Everything started with “Rich feature hierarchies for accurate object detection and semantic segmentation” (R-CNN) in 2014, which used an algorithm called Selective Search to propose possible regions of interest and a standard Convolutional Neural Network (CNN) to classify and adjust them.

It quickly evolved into Fast R-CNN, published in early 2015, where a technique called Region of Interest Pooling allowed for sharing expensive computations and made the model much faster.

Finally came Faster R-CNN, where the first fully differential model was proposed. Faster R-CNN architecture is complex because it has several moving parts. It all starts with an image, from which we want to obtain:

  • a list of bounding boxes.
  • a label assigned to each bounding box.
  • a probability for each label and bounding box.

The input images are represented as : Height*Depth*Width. Tensors (multidimensional arrays) are passed through a pre-trained CNN. We use this as a feature extractor for the next part.

This technique is very commonly used in the context of Transfer Learning. This technique is mainly used for training a classifier on a small data set using the weights of a network trained on a bigger data set.

We now have a Region Proposal Network (RPN, for short). After CNN computes it results, it is used to find up to a predefined number of regions (bounding boxes), which may contain objects.

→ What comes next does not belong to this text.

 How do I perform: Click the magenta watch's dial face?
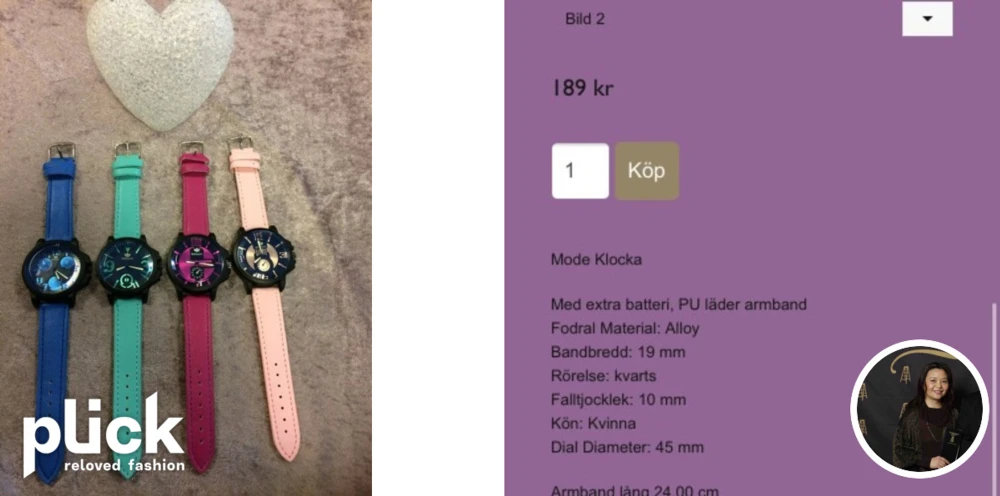[197, 265]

The hardest issue with using Deep Learning (DL) for object detection is generating a variable-length list of bounding boxes. When modeling deep neural networks, the last block is usually a fixed sized tensor output.

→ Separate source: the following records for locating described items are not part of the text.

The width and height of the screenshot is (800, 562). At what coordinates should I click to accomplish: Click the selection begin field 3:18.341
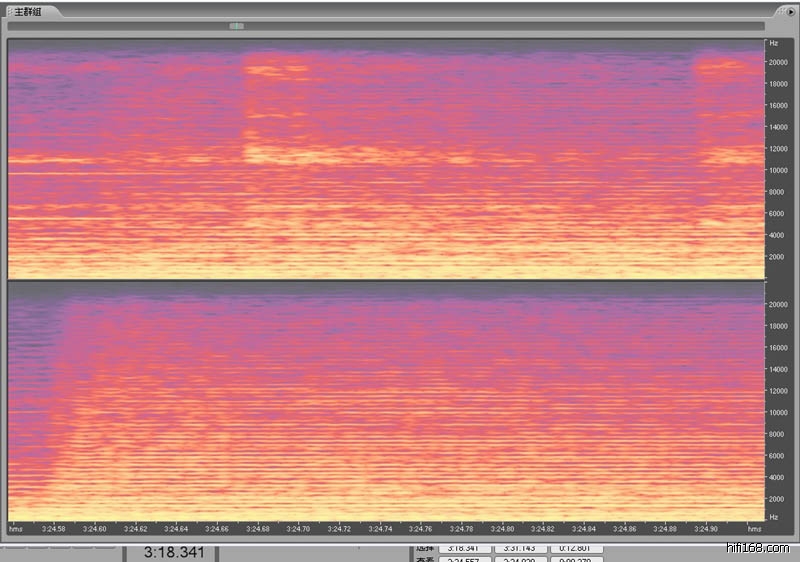[465, 548]
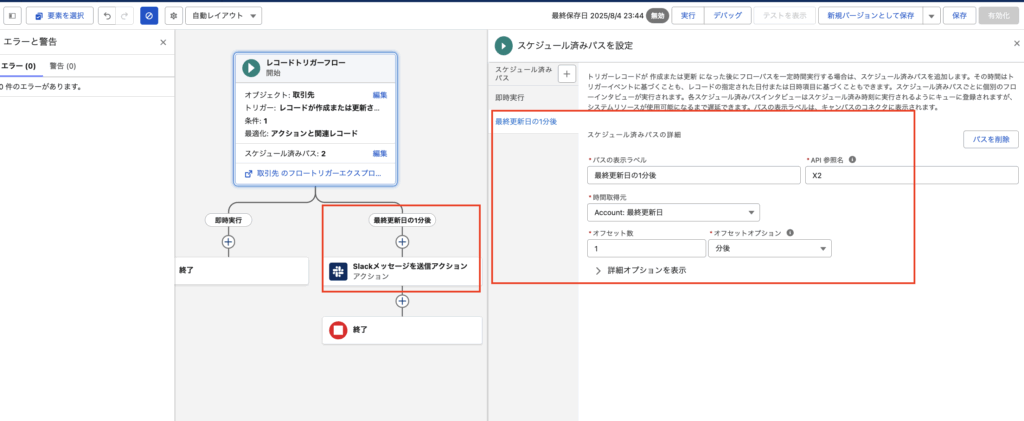Close the エラーと警告 panel
The height and width of the screenshot is (421, 1024).
pos(163,43)
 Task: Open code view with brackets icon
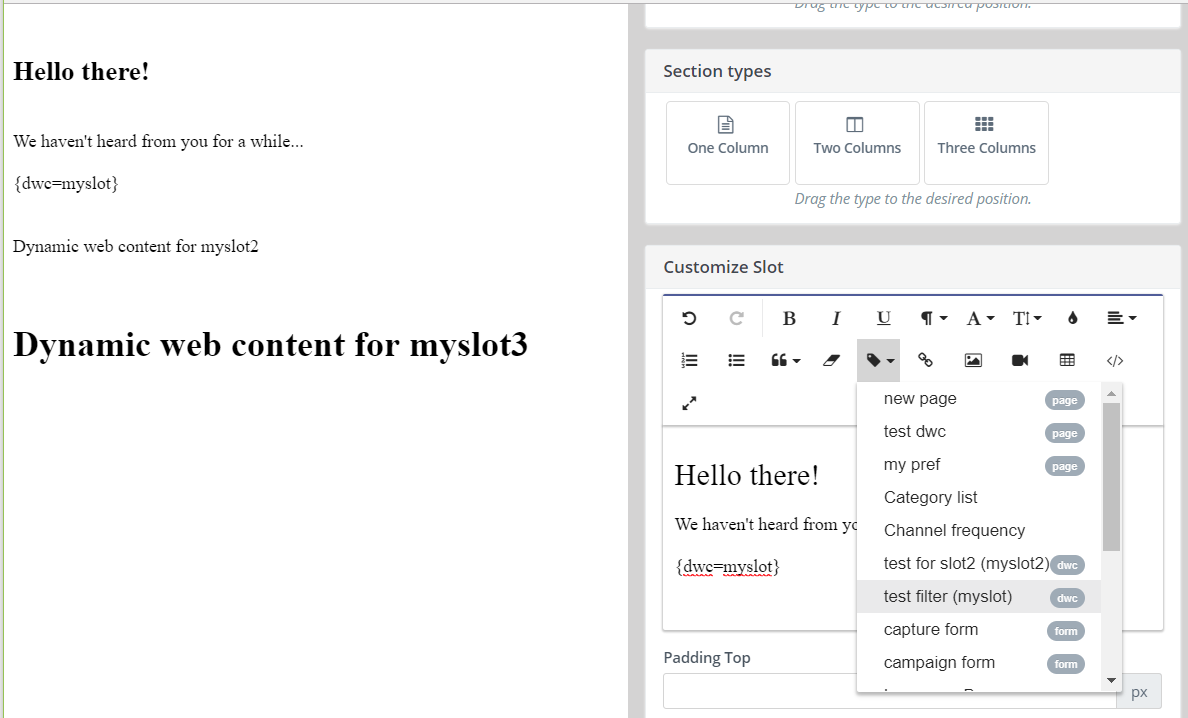pos(1115,361)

The variable-length problem is solved in the RPN by using anchors: fixed sized reference bounding boxes which are placed uniformly throughout the original image. Instead of having to detect where objects are, we model the problem into two parts.

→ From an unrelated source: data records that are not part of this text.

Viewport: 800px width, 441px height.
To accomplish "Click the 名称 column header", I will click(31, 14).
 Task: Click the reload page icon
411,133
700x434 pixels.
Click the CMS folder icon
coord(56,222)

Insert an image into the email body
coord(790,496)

After having a list of possible relevant objects and their locations in the original image, it becomes a more straightforward problem to solve. Using the features extracted by the CNN and the bounding boxes with relevant objects, we apply Region of Interest (RoI) Pooling and extract those features which would correspond to the relevant objects into a new tensor.

Finally, comes the R-CNN module, which uses that information to:

  • Classify the content in the bounding box (or discard it, using “background” as a label).
  • Adjust the bounding box coordinates (so it better fits the object).

 

Obviously, some major bits of information are missing, but that’s basically the general idea of how Faster R-CNN works. Next, we’ll go over the details on both the architecture and loss/training for each of the components.

By now, you should have a clear idea of how Faster R-CNN works. Faster R-CNN is one of the models that proved that it is possible to solve complex computer vision problems with the same principles that showed such amazing results at the start of this new deep learning revolution.

New models are currently being built, not only for object detection, but for semantic segmentation, 3D-object detection, and more, that are based on this original model. Some borrow the RPN, some borrow the R-CNN, others just build on top of both. This is why it is important to fully understand what is under the hood so we are better prepared to tackle future problems.